What is needed :: Output only the stretch of the listing that starts at the line containing "Click the Belvini-Gutschein question label" and ends at the line containing "Task: Click the preferences.json file path", reproduced exactly with both ends.

>>

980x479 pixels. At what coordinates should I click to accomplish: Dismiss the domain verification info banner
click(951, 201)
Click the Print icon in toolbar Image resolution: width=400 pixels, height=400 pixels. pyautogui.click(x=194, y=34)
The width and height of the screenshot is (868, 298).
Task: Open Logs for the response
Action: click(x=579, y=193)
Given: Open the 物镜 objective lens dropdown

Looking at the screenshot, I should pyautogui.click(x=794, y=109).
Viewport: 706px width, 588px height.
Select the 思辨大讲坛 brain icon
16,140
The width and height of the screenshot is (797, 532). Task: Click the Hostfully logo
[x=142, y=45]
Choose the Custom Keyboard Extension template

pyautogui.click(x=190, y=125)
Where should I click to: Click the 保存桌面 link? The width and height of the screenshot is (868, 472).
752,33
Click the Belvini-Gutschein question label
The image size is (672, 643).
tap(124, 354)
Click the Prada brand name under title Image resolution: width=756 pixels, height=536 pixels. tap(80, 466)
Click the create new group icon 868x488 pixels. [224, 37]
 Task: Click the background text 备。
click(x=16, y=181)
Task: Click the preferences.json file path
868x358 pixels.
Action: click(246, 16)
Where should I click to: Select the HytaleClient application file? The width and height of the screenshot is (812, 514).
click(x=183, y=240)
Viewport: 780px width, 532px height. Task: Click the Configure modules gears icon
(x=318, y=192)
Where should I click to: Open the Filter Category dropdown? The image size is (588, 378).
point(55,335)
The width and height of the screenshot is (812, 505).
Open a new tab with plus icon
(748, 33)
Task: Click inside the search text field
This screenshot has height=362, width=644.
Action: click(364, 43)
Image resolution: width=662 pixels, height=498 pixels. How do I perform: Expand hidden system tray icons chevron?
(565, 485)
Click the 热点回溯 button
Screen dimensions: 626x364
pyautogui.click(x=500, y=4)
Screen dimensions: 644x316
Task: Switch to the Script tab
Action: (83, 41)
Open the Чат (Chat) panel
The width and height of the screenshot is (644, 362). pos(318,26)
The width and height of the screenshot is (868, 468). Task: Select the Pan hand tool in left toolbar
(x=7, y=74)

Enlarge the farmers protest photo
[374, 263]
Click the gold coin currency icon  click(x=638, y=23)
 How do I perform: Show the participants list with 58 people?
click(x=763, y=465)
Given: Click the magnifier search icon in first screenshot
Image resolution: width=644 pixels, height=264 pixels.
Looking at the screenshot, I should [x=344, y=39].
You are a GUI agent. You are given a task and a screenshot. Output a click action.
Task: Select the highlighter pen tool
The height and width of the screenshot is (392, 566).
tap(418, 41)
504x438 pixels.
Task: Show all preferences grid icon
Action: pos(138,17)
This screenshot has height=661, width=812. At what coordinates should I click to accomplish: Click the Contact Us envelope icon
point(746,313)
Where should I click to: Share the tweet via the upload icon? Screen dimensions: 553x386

<<

Written reply ::
Click the Belvini-Gutschein question label
The image size is (672, 643).
tap(124, 354)
Click the Prada brand name under title Image resolution: width=756 pixels, height=536 pixels. tap(80, 466)
Click the create new group icon 868x488 pixels. [224, 37]
 Task: Click the background text 备。
click(x=16, y=181)
Task: Click the preferences.json file path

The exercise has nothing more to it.